Highlights so far: the mineralogy, of course. Hornblende chemistry is giving fantastic insights into the pressure relationships among the magmas: there are two storage levels. The combination of experiment and microanalysis makes it possible to look at textures that develop in igneous rocks during the eruption process. Then there is the volcano itself, and other volcanoes like it.
Much of the talk here is about pyroclastic flows (PFs) or pyroclastic density currents (PDCs) — the mixture of hot gas, rock and ash that erupts from a volcano. There is a more sinister component, called the surge. Sometimes a more gas-rich, very hot portion of the flow will separate out from the rest, and the surge, or base surge, will race ahead. Then there are block and ash flows, where the blocks are the size of small cars, and lahars, the deadly mixture of ash and water that floods settlements on the sides of rivers downstream from the volcano. In one talk, we learned that structures built to contain lahars at Marapi volcano may have actually contributed to the separation of a surge from the rest of the pyroclastic flow. The surge did the most damage.

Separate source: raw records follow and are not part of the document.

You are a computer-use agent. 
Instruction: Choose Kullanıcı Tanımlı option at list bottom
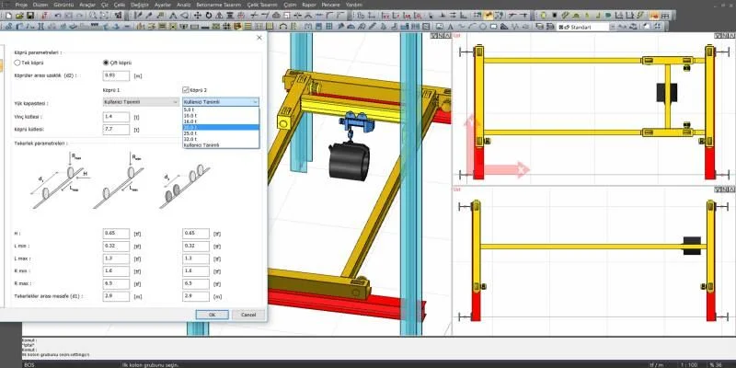point(221,145)
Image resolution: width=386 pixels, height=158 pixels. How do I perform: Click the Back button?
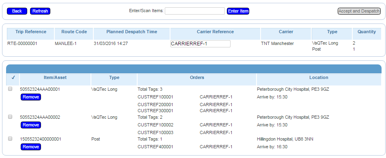coord(17,11)
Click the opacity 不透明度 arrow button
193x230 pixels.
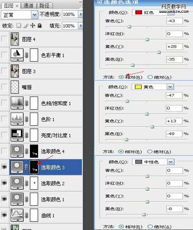pyautogui.click(x=81, y=14)
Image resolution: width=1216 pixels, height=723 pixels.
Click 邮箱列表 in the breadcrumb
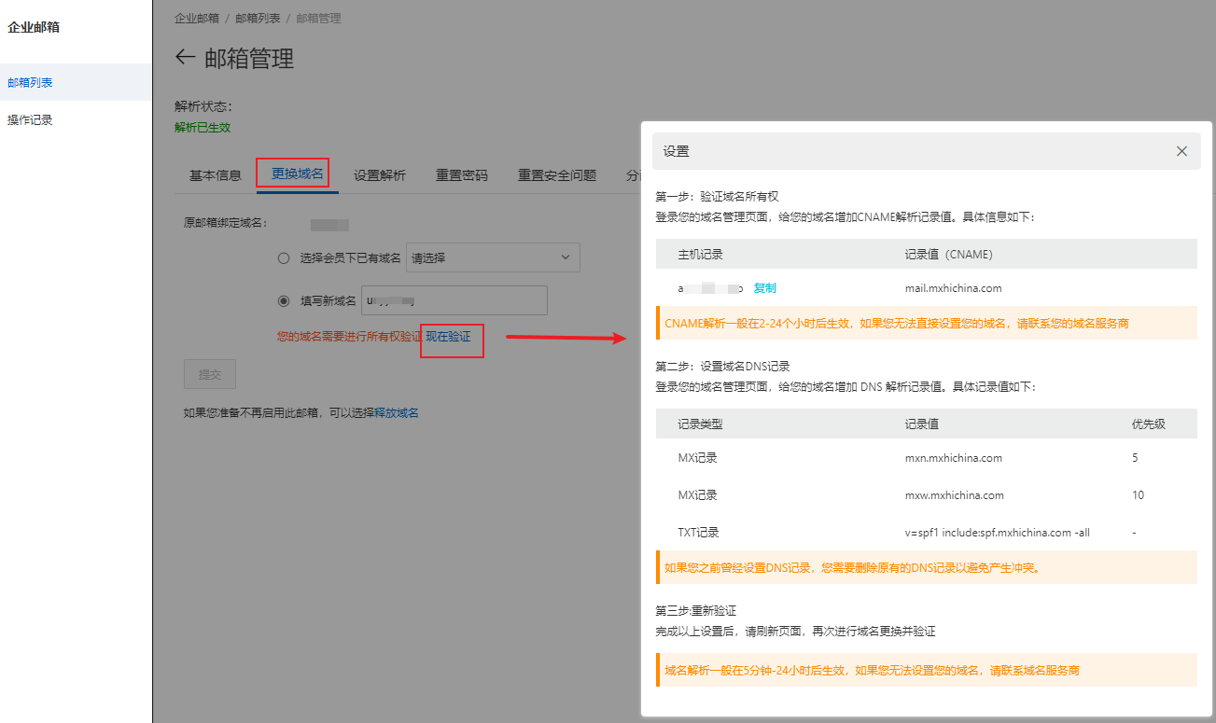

It all comes down to topography and that is very apparent at Montserrat. I started to rent a bicycle for the week of the conference, but I recognized some switchback roads on the map, and realized this meant steep climbs. This move saved me from serious cramps in my calf muscles. Everything here is either uphill or downhill, and few flat places exist. The island’s rugged topography is divided into ridges and ghauts (pronounced “guts”). The ghauts and river valleys channel the PFs, the PDCs and the lahars.
I’ll leave you with one picture from today’s boat tour of the devastated town of Plymouth. It shows a blue cloud of sulfur dioxide gas that drifted down from the Soufriere Hills volcano. The cloud smells clean, sharp, and not unpleasant. But sulfurous gases combine with water to form sulfuric acid, which is why my lungs, nose and contact lenses burned a bit.